Being able to use $config.domain and other variables in the markdown makes it possible to define relative paths to images and other resources. This comes handy if you want to test the web site using different locations. In order to acheve this you can define a method :around render-text in the following way:

 1 (defmethod render-text :around (text format)
 2   (let ((processed
 3          (reduce #'funcall
 4                  (list
 5                   #'process-embeds
 6                   (lambda (text)
 7                     (regex-replace-all "{\\\$config.domain}"
 8                                        text
 9                                        (domain *config*)))
10                   (lambda (text)
11                     (regex-replace-all "{\\\$config.repo-dir}"
12                                        text
13                                        (namestring (repo-dir *config*))))
14                   text)
15                  :from-end t)))
16     (call-next-method processed format)))

Deployment

I use DreamHost for my web hosting and want to use sbcl as the lisp implementation.

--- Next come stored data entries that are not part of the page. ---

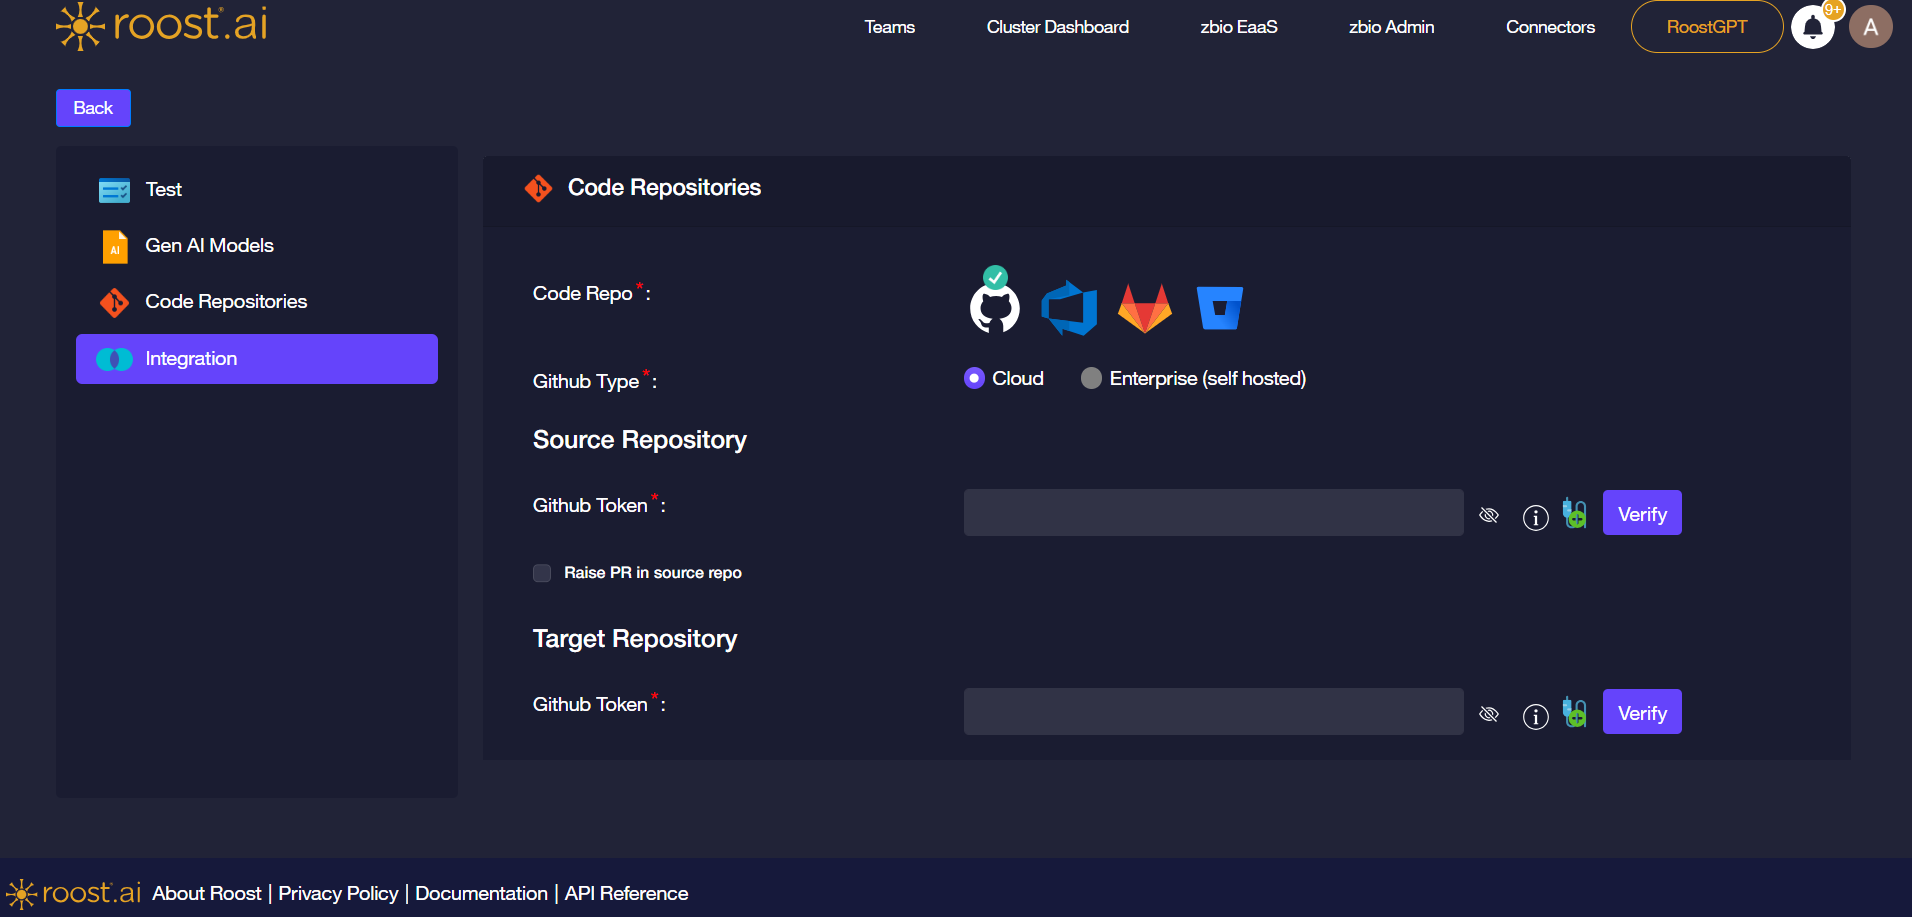Select the Cloud Github type
The height and width of the screenshot is (917, 1912).
974,378
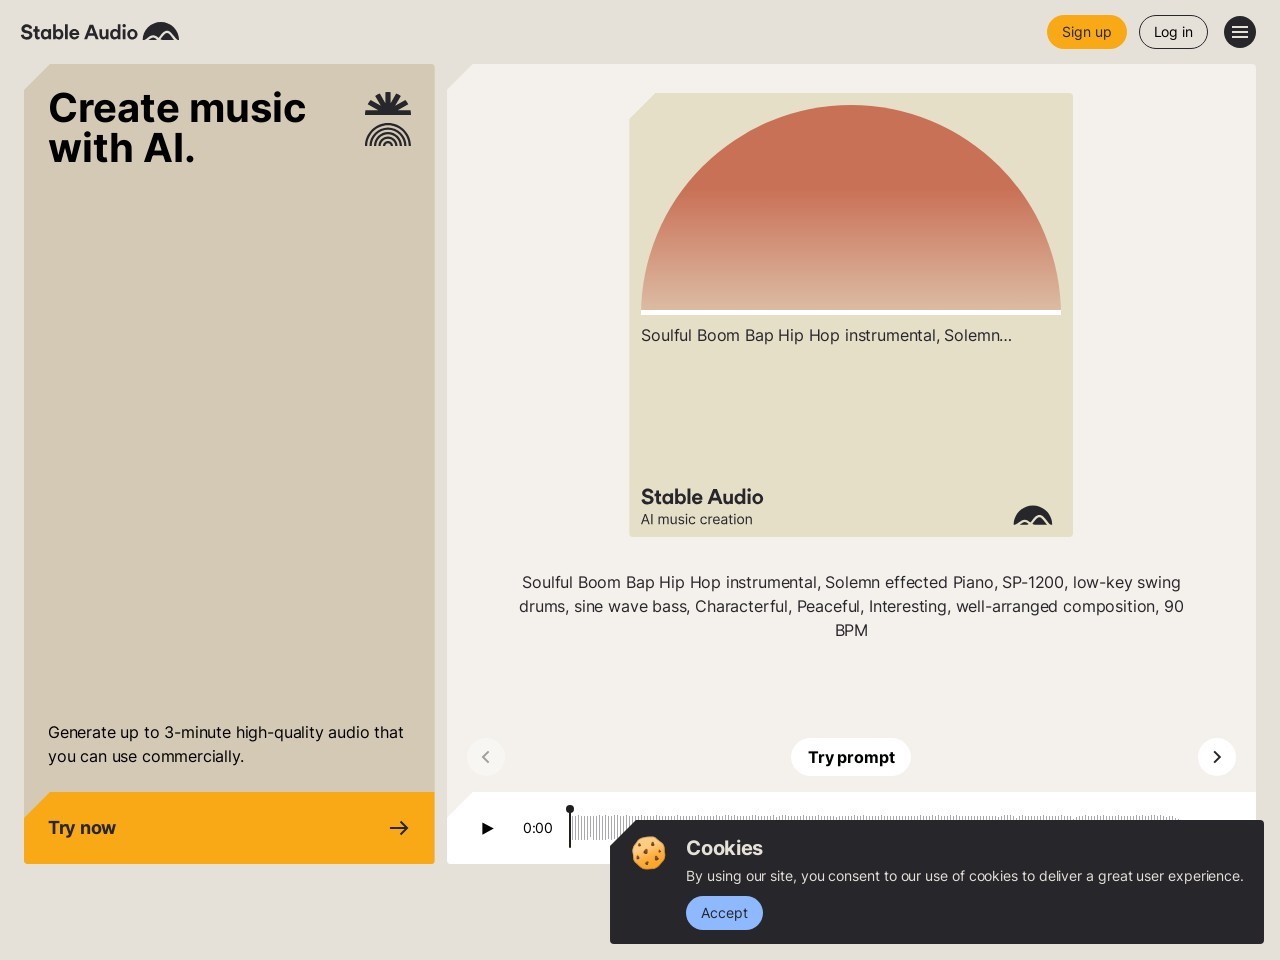Viewport: 1280px width, 960px height.
Task: Click the right chevron carousel arrow
Action: 1217,757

Unfortunately, all of my attempts to run sbcl there ended up with error messages like this one:

mmap: wanted 1040384 bytes at 0x20000000, actually mapped at 0x3cfc6467000
ensure_space: failed to validate 1040384 bytes at 0x20000000
(hint: Try "ulimit -a"; maybe you should increase memory limits.)

After some investigation, it turned out that DreamHost uses grsecurity kernel patches and, it looks like, their implementation of ASLR (Address Space Layout Randomization) does not respect the ADDR_NO_RANDOMIZE personality that is indeed set by sbcl at startup. They still allow the memory to be mapped at a specific location, which is a requirement for sbcl, if the MAP_FIXED flag is passed to mmap. The patch fixing this problem was a fairly simple one once I figured out what's going on. It looks like it will be included in sbcl 1.3.2. Until then, you will have to recompile the sources yourself.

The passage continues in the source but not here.